Tomato brown rugose fruit virus (ToBRFV) causes significant disease outbreaks in tomato and pepper production areas worldwide. A simple, fast, and visual detection method for ToBRFV is critical for controlling the viral disease. Here, a method was constructed to detect ToBRFV by combining reverse transcription recombinase assisted amplification (RT RAA) and lateral flow test strips (LFS). After selecting the primers and probe, the concentration of the modified reverse primer and magnesium acetate in the RT RAA-LFS assay were optimized.

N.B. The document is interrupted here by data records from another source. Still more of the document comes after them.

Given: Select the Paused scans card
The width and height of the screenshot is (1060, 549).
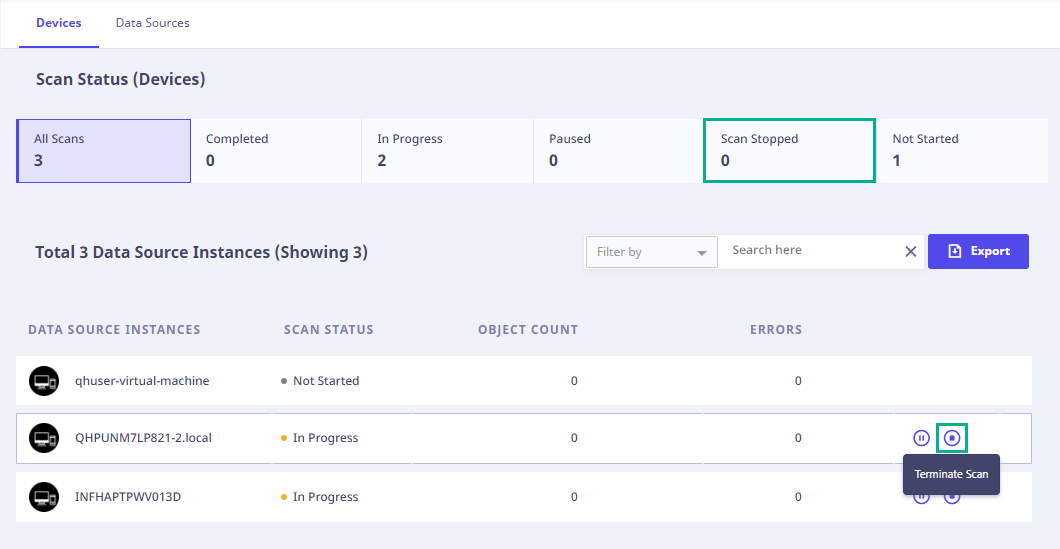Looking at the screenshot, I should pos(619,151).

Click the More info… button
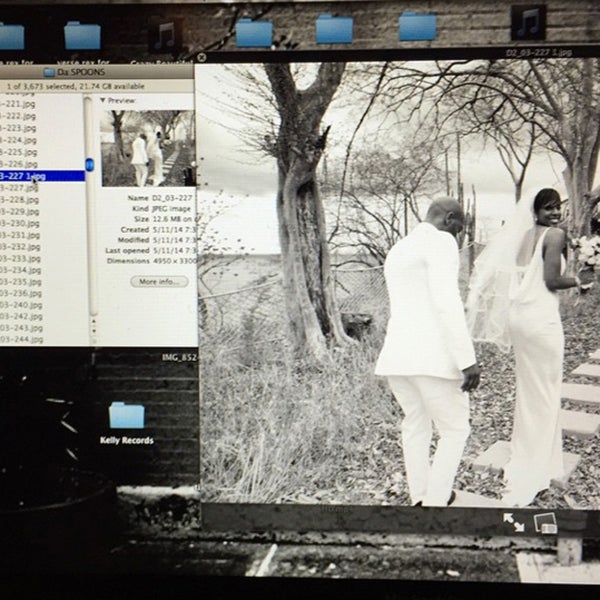pos(159,281)
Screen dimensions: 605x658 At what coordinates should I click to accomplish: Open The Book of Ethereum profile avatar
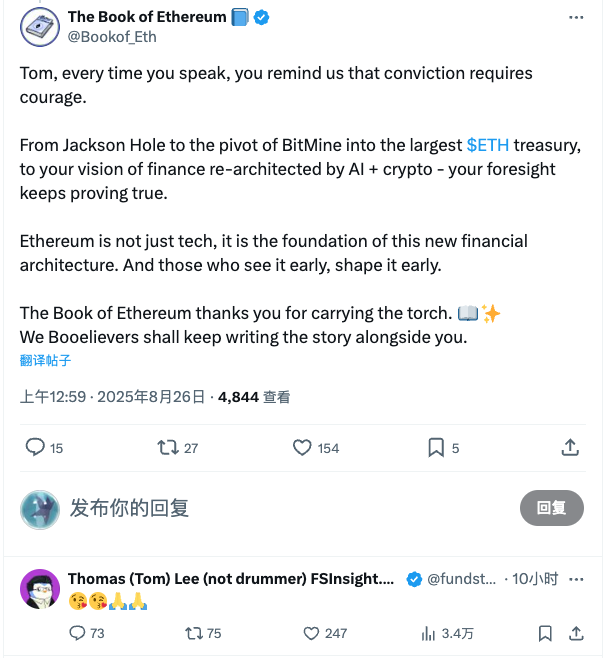40,27
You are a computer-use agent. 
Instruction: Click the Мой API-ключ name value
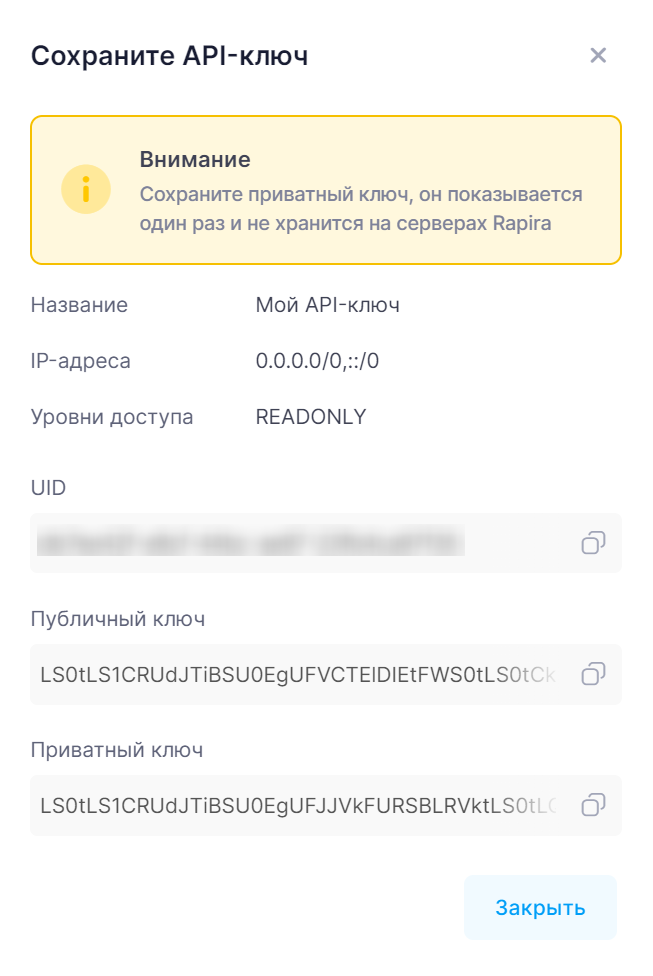pos(327,305)
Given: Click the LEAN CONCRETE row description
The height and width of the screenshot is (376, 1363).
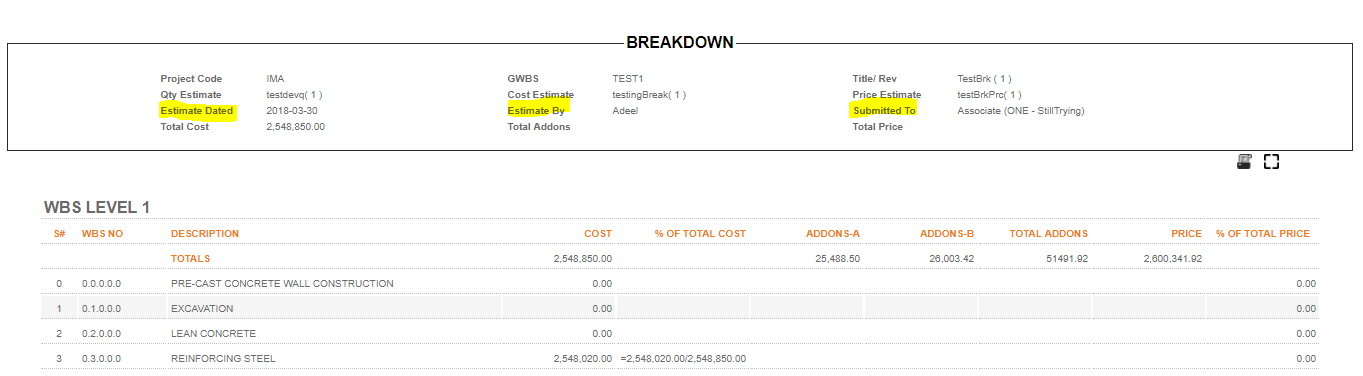Looking at the screenshot, I should tap(213, 334).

The RT RAA could amplify the target sequence in 16 min at a constant temperature of 39 °C, and the amplification products could be visualized by LFS within 5 min. Importantly, there was no cross-reaction with other viruses that can infect tomatoes, such as tobacco mosaic virus, tomato mild mottle virus, pepper mild mottle virus, tobacco mild green mosaic virus, broad bean wilt virus, pepper vein yellows virus, and chilli veinal mottle virus. Furthermore, the RT RAA-LFS assay was highly sensitive, with a detection limit of 2.1 × 101 copies/50-μL reaction. Using 138 field samples and 6 commercial seeds with suspected infection of ToBRFV, the RT RAA-LFS and RT-PCR methods gave identical results, indicating that the RT RAA-LFS method is as reliable as the standard RT-PCR method for detecting ToBRFV. Our RT RAA-LFS assay could be a valuable tool for the rapid and accurate detection of ToBRFV.